**PROBLEM DESCRIPTION:** Give back all the entries below. Omit none of them.
<<<<
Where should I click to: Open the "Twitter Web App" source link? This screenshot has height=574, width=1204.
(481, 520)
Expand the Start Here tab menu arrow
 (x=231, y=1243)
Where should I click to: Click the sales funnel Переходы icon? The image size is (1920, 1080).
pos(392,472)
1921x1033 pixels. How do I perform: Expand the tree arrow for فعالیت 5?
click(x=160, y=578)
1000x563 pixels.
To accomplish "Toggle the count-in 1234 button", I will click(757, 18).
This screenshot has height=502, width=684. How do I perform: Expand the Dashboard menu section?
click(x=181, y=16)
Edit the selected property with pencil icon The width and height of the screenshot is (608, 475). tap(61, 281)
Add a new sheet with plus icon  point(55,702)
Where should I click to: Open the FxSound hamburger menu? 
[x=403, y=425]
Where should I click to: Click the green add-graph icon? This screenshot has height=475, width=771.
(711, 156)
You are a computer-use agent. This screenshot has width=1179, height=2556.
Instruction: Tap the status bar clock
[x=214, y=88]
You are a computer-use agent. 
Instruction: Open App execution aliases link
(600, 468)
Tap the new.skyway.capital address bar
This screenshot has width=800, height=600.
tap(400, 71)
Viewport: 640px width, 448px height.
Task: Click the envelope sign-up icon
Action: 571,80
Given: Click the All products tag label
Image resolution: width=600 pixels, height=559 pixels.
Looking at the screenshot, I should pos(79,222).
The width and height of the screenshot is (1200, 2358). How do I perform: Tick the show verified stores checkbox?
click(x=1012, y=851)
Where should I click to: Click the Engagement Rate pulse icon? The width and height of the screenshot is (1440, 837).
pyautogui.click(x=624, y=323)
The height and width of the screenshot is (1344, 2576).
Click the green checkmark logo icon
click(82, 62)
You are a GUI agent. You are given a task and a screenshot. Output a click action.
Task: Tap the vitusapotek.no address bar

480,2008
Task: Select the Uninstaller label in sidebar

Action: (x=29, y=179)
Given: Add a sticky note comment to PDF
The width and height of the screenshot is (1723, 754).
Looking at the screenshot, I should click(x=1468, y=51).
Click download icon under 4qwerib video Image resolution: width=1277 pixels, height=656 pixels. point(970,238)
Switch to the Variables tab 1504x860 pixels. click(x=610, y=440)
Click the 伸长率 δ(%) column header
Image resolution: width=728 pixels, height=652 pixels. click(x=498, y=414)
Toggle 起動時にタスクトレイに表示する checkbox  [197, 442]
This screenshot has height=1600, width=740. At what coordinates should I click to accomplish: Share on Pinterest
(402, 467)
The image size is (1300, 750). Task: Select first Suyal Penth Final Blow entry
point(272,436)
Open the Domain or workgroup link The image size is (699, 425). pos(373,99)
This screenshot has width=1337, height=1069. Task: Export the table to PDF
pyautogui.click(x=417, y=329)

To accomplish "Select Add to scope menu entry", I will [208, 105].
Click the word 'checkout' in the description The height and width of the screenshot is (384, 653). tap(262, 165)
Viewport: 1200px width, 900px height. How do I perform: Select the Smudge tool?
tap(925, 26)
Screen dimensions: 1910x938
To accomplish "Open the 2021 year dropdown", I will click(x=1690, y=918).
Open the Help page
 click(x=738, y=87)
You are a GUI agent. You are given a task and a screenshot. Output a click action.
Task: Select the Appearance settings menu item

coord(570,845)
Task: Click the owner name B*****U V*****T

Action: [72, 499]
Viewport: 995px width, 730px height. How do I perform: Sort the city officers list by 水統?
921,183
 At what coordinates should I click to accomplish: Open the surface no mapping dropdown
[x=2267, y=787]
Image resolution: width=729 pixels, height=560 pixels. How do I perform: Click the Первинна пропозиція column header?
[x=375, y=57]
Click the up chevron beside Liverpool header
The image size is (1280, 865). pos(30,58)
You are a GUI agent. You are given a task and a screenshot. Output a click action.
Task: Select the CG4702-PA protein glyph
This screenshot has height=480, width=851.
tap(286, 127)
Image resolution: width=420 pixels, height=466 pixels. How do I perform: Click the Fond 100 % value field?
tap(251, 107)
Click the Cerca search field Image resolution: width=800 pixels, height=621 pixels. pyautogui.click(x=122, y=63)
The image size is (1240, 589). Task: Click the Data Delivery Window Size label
>>>>
**FINISHED TASK:**
Where should I click to: Open the "Twitter Web App" source link? This screenshot has height=574, width=1204.
(481, 520)
Expand the Start Here tab menu arrow
 (x=231, y=1243)
Where should I click to: Click the sales funnel Переходы icon? The image size is (1920, 1080).
pos(392,472)
1921x1033 pixels. How do I perform: Expand the tree arrow for فعالیت 5?
click(x=160, y=578)
1000x563 pixels.
To accomplish "Toggle the count-in 1234 button", I will click(757, 18).
This screenshot has height=502, width=684. How do I perform: Expand the Dashboard menu section?
click(x=181, y=16)
Edit the selected property with pencil icon The width and height of the screenshot is (608, 475). tap(61, 281)
Add a new sheet with plus icon  point(55,702)
Where should I click to: Open the FxSound hamburger menu? 
[x=403, y=425]
Where should I click to: Click the green add-graph icon? This screenshot has height=475, width=771.
(711, 156)
You are a computer-use agent. This screenshot has width=1179, height=2556.
Instruction: Tap the status bar clock
[x=214, y=88]
You are a computer-use agent. 
Instruction: Open App execution aliases link
(600, 468)
Tap the new.skyway.capital address bar
This screenshot has width=800, height=600.
tap(400, 71)
Viewport: 640px width, 448px height.
Task: Click the envelope sign-up icon
Action: 571,80
Given: Click the All products tag label
Image resolution: width=600 pixels, height=559 pixels.
Looking at the screenshot, I should pos(79,222).
The width and height of the screenshot is (1200, 2358). How do I perform: Tick the show verified stores checkbox?
click(x=1012, y=851)
Where should I click to: Click the Engagement Rate pulse icon? The width and height of the screenshot is (1440, 837).
pyautogui.click(x=624, y=323)
The height and width of the screenshot is (1344, 2576).
Click the green checkmark logo icon
click(82, 62)
You are a GUI agent. You are given a task and a screenshot. Output a click action.
Task: Tap the vitusapotek.no address bar

480,2008
Task: Select the Uninstaller label in sidebar

Action: (x=29, y=179)
Given: Add a sticky note comment to PDF
The width and height of the screenshot is (1723, 754).
Looking at the screenshot, I should click(x=1468, y=51).
Click download icon under 4qwerib video Image resolution: width=1277 pixels, height=656 pixels. point(970,238)
Switch to the Variables tab 1504x860 pixels. click(x=610, y=440)
Click the 伸长率 δ(%) column header
Image resolution: width=728 pixels, height=652 pixels. click(x=498, y=414)
Toggle 起動時にタスクトレイに表示する checkbox  [197, 442]
This screenshot has height=1600, width=740. At what coordinates should I click to accomplish: Share on Pinterest
(402, 467)
The image size is (1300, 750). Task: Select first Suyal Penth Final Blow entry
point(272,436)
Open the Domain or workgroup link The image size is (699, 425). pos(373,99)
This screenshot has width=1337, height=1069. Task: Export the table to PDF
pyautogui.click(x=417, y=329)

To accomplish "Select Add to scope menu entry", I will [208, 105].
Click the word 'checkout' in the description The height and width of the screenshot is (384, 653). tap(262, 165)
Viewport: 1200px width, 900px height. How do I perform: Select the Smudge tool?
tap(925, 26)
Screen dimensions: 1910x938
To accomplish "Open the 2021 year dropdown", I will click(x=1690, y=918).
Open the Help page
 click(x=738, y=87)
You are a GUI agent. You are given a task and a screenshot. Output a click action.
Task: Select the Appearance settings menu item

coord(570,845)
Task: Click the owner name B*****U V*****T

Action: [72, 499]
Viewport: 995px width, 730px height. How do I perform: Sort the city officers list by 水統?
921,183
 At what coordinates should I click to accomplish: Open the surface no mapping dropdown
[x=2267, y=787]
Image resolution: width=729 pixels, height=560 pixels. How do I perform: Click the Первинна пропозиція column header?
[x=375, y=57]
Click the up chevron beside Liverpool header
The image size is (1280, 865). pos(30,58)
You are a GUI agent. You are given a task and a screenshot. Output a click action.
Task: Select the CG4702-PA protein glyph
This screenshot has height=480, width=851.
tap(286, 127)
Image resolution: width=420 pixels, height=466 pixels. How do I perform: Click the Fond 100 % value field?
tap(251, 107)
Click the Cerca search field Image resolution: width=800 pixels, height=621 pixels. pyautogui.click(x=122, y=63)
The image size is (1240, 589). Task: Click the Data Delivery Window Size label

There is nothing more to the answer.